In the previous subchapter, we looked at the six pillars of the Well-Architected Framework. But reading best practices is one thing, and rigorously evaluating your specific architecture against them is another. How do you systematically review, without missing anything, whether your system meets those best practices? For that, AWS offers the Well-Architected Tool: a free tool that guides you through a structured review of your architecture.
The problem: reviewing an architecture is hard to do well
Imagine you want to check if your system is well designed according to the six pillars. You could do it “from memory,” but it’s easy to:
- Forget to check important aspects.
- Be too optimistic (“I’m sure it’s fine...”) without evidence.
- Not have a record of what you reviewed and what you decided to improve.
- Do it inconsistently (each person reviews different things).
You need a structured and guided way to evaluate, that asks you the right questions and records the results.
What the Well-Architected Tool is
The AWS Well-Architected Tool is a free tool within AWS that guides you to evaluate your architecture against the six pillars through a structured questionnaire. It asks you questions about your system, identifies risks, and gives you recommendations for improvement.
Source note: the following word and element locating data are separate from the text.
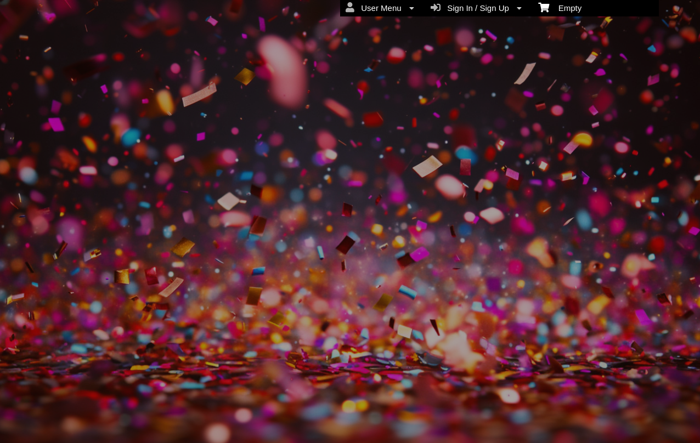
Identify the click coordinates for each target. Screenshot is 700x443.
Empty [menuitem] (560, 7)
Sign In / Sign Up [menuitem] (476, 8)
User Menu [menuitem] (380, 8)
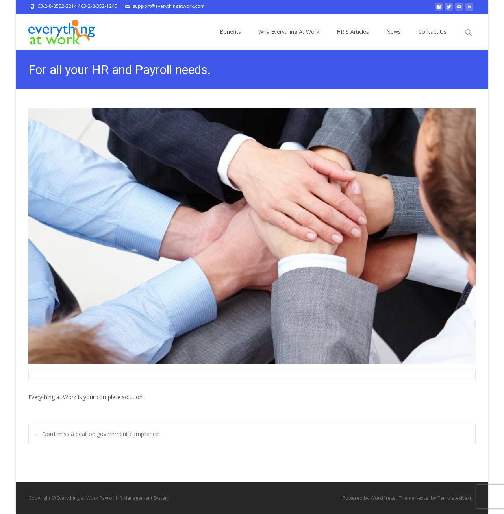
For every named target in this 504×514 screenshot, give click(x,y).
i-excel (423, 498)
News (393, 39)
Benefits (230, 39)
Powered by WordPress (370, 498)
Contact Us (432, 39)
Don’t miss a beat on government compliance (97, 434)
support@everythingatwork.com (169, 6)
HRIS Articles (353, 39)
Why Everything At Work (288, 39)
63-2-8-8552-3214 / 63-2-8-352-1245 (77, 6)
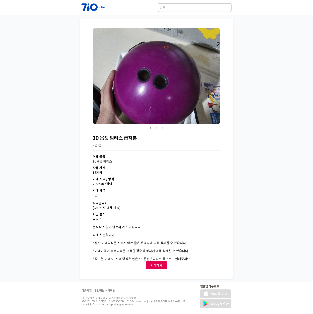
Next (223, 77)
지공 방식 (99, 214)
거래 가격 (99, 190)
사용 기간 (99, 167)
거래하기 (156, 265)
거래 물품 (99, 156)
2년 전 (97, 145)
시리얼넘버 (100, 202)
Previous (90, 77)
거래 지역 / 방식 (103, 178)
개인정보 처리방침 (104, 290)
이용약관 (86, 290)
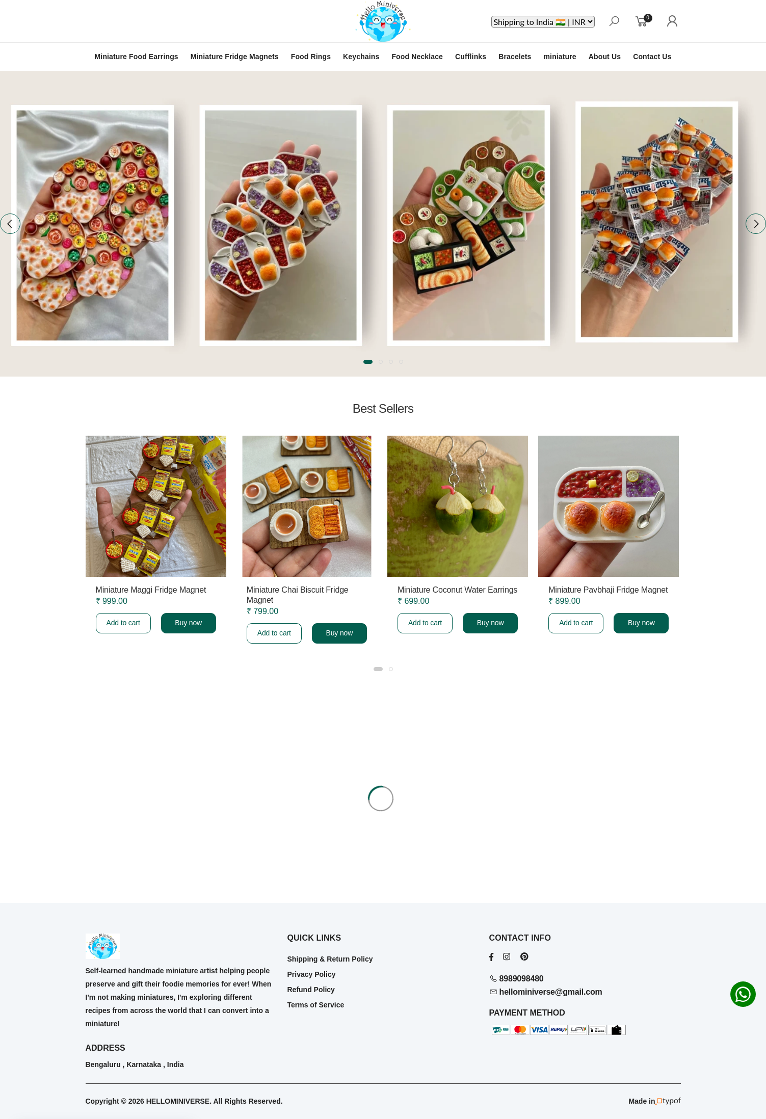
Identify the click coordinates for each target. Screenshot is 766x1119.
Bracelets (514, 56)
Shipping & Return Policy (330, 959)
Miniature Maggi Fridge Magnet (151, 589)
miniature (560, 56)
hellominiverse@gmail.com (545, 992)
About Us (605, 56)
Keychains (361, 56)
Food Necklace (417, 56)
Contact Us (652, 56)
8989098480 (516, 978)
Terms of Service (316, 1005)
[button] (368, 361)
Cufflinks (470, 56)
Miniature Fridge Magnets (235, 56)
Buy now (188, 623)
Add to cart (123, 623)
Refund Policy (311, 989)
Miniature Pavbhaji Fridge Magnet (608, 589)
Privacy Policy (311, 974)
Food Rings (311, 56)
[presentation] (10, 224)
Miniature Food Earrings (136, 56)
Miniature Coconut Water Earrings (457, 589)
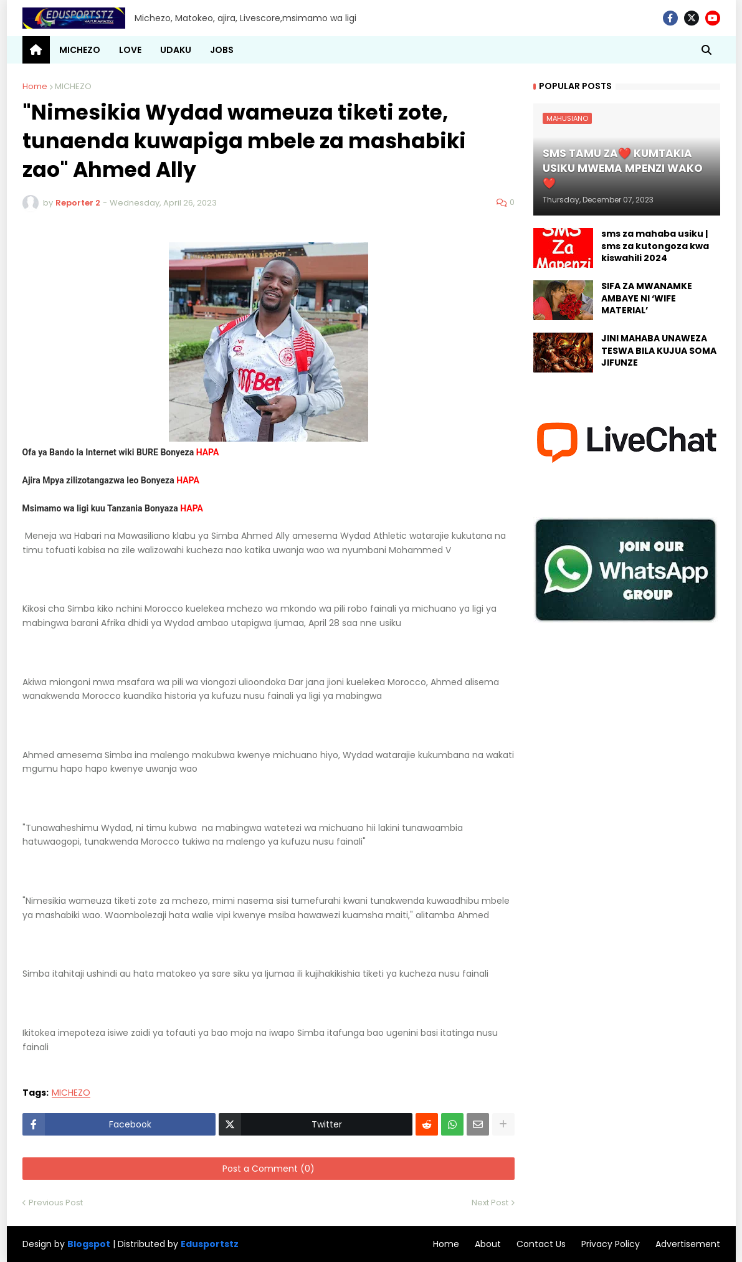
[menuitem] (36, 50)
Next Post (490, 1202)
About (488, 1244)
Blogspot (88, 1244)
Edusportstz (210, 1244)
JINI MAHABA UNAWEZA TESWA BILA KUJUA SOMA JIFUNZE (658, 351)
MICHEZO (73, 86)
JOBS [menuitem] (222, 50)
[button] (706, 50)
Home (34, 86)
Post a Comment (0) (268, 1168)
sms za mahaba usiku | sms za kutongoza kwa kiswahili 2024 (655, 246)
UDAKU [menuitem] (175, 50)
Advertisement (687, 1244)
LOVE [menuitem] (130, 50)
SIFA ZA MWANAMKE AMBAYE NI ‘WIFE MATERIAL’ (646, 298)
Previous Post (56, 1202)
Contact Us (541, 1244)
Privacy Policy (610, 1244)
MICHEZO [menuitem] (79, 50)
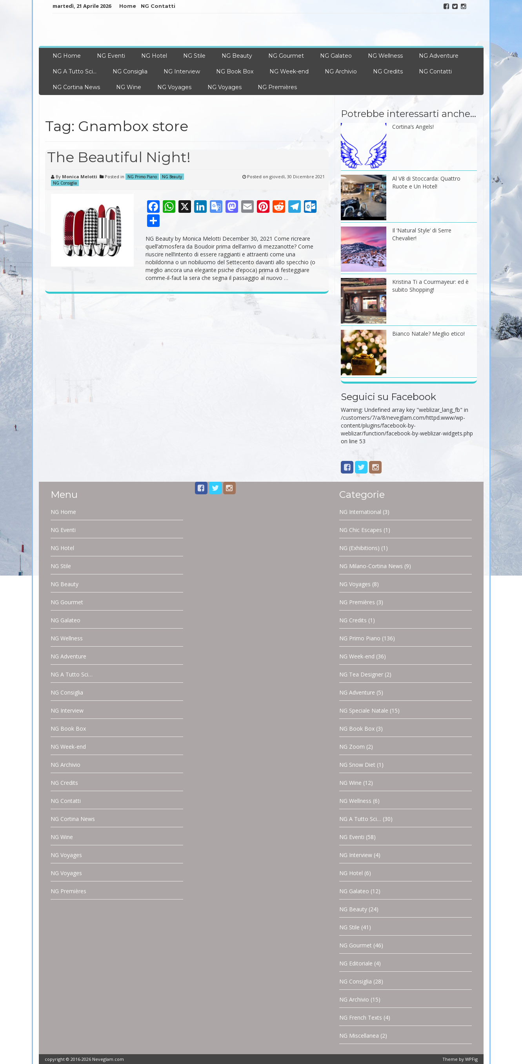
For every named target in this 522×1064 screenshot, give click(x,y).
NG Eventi (111, 55)
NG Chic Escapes (360, 530)
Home (127, 6)
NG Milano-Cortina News (371, 566)
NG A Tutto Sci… (74, 71)
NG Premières (277, 87)
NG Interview (182, 71)
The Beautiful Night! (119, 157)
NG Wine (128, 87)
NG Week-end (289, 71)
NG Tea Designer (361, 674)
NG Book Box (234, 71)
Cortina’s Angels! (413, 126)
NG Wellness (385, 55)
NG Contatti (158, 6)
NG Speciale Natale (363, 710)
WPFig (471, 1059)
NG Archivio (341, 71)
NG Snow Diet (357, 764)
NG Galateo (336, 55)
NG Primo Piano (142, 176)
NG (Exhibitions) (359, 548)
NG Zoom (352, 746)
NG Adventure (438, 55)
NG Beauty (237, 55)
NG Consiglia (130, 71)
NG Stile (194, 55)
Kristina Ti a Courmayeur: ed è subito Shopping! (430, 285)
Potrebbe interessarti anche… (408, 113)
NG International (360, 512)
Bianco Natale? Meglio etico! (428, 333)
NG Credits (388, 71)
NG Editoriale (356, 963)
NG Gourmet (286, 55)
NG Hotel (154, 55)
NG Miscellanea (359, 1035)
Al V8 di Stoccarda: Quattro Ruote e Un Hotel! (426, 182)
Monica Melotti (79, 176)
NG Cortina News (76, 87)
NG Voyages (174, 87)
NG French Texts (360, 1017)
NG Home (67, 55)
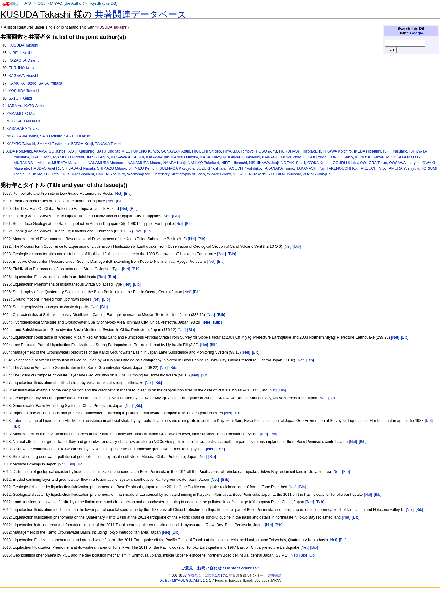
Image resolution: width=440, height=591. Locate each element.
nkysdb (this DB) (103, 3)
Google (416, 33)
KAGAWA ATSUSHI (127, 157)
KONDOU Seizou (369, 157)
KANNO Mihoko (184, 157)
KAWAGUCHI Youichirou (283, 157)
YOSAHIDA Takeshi (249, 174)
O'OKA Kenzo (318, 163)
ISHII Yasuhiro (395, 151)
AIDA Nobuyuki (19, 151)
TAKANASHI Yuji (310, 168)
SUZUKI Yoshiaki (210, 168)
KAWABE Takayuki (244, 157)
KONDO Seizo (341, 157)
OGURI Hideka (345, 163)
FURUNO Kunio (21, 68)
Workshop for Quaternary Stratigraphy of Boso (166, 174)
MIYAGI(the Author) (67, 3)
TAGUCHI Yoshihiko (244, 168)
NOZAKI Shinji (293, 163)
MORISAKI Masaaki (23, 121)
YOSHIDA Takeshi (23, 91)
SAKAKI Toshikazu (53, 144)
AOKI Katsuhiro (81, 151)
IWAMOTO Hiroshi (68, 157)
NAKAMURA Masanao (106, 163)
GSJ (41, 3)
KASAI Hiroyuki (213, 157)
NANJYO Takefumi (203, 163)
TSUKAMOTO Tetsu (43, 174)
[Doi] (80, 464)
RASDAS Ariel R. (45, 168)
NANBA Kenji (174, 163)
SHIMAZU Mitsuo (111, 168)
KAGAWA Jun (157, 157)
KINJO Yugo (316, 157)
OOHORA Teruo (373, 163)
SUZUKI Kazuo (77, 136)
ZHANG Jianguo (316, 174)
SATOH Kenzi (20, 98)
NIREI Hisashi (20, 53)
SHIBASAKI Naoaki (78, 168)
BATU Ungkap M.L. (112, 151)
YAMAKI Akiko (219, 174)
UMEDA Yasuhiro (110, 174)
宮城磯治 (274, 575)
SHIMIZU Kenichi (142, 168)
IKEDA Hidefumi (367, 151)
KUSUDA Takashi (23, 45)
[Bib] (127, 193)
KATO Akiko (34, 106)
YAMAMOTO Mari (21, 113)
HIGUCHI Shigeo (206, 151)
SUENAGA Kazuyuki (176, 168)
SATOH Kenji (82, 144)
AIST (28, 3)
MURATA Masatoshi (68, 163)
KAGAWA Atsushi (23, 76)
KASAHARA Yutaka (23, 129)
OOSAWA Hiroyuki (404, 163)
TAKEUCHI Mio (372, 168)
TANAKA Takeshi (109, 144)
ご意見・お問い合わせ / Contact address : (220, 568)
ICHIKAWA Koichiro (335, 151)
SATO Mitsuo (51, 136)
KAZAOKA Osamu (23, 60)
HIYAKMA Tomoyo (238, 151)
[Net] (118, 193)
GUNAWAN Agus (175, 151)
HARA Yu (14, 106)
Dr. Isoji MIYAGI (172, 580)
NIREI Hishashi (234, 163)
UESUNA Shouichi (78, 174)
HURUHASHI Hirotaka (298, 151)
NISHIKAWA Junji (264, 163)
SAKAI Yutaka (50, 83)
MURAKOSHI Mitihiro (32, 163)
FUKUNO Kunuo (145, 151)
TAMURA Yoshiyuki (403, 168)
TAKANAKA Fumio (278, 168)
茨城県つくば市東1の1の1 (207, 575)
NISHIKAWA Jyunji (22, 136)
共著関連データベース (141, 14)
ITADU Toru (41, 157)
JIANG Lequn (97, 157)
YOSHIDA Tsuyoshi (284, 174)
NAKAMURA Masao (144, 163)
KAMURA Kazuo (22, 83)
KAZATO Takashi (21, 144)
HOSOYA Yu (266, 151)
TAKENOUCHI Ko (341, 168)
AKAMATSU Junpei (49, 151)
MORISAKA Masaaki (404, 157)
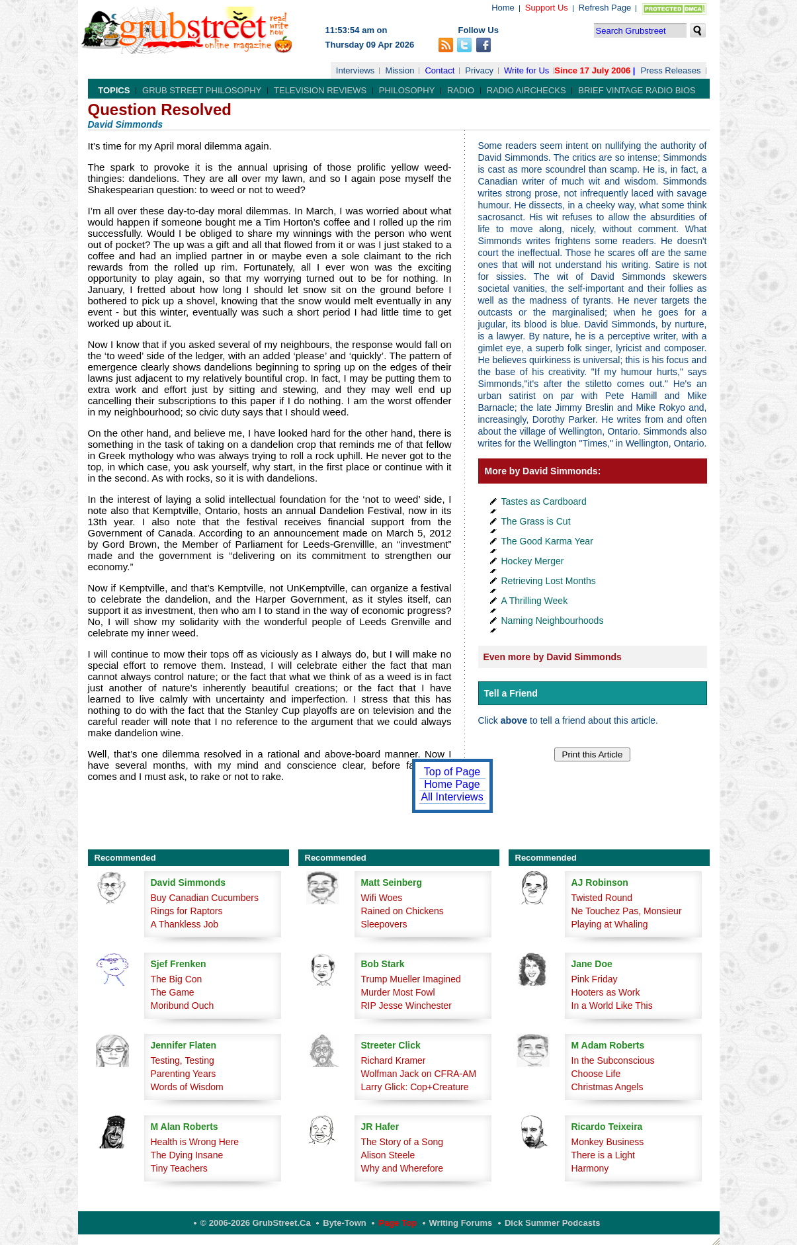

Well-Architected Tool: 1. You define your "workload" (workload = the application you want to review) 2. You answer a guided questionnaire, pillar by pillar 3. The tool identifies RISKS (high/medium) 4. It gives you specific RECOMMENDATIONS for improvement 5. You save the result and measure progress over time
Analogy: the Well-Architected Tool is like a vehicle technical inspection (MOT) guided by an official checklist. You don’t check the car “by eye”: you follow a structured list of checks (brakes, lights, emissions, steering...), each point is evaluated, and at the end you get a clear report of what’s good and what needs fixing, with its severity level. The tool does the same with your architecture: a rigorous and systematic review, not improvised.
How the review works
- You define your workload
You indicate which system or application you want to review. In the framework’s vocabulary, a specific application or system being evaluated is called a workload.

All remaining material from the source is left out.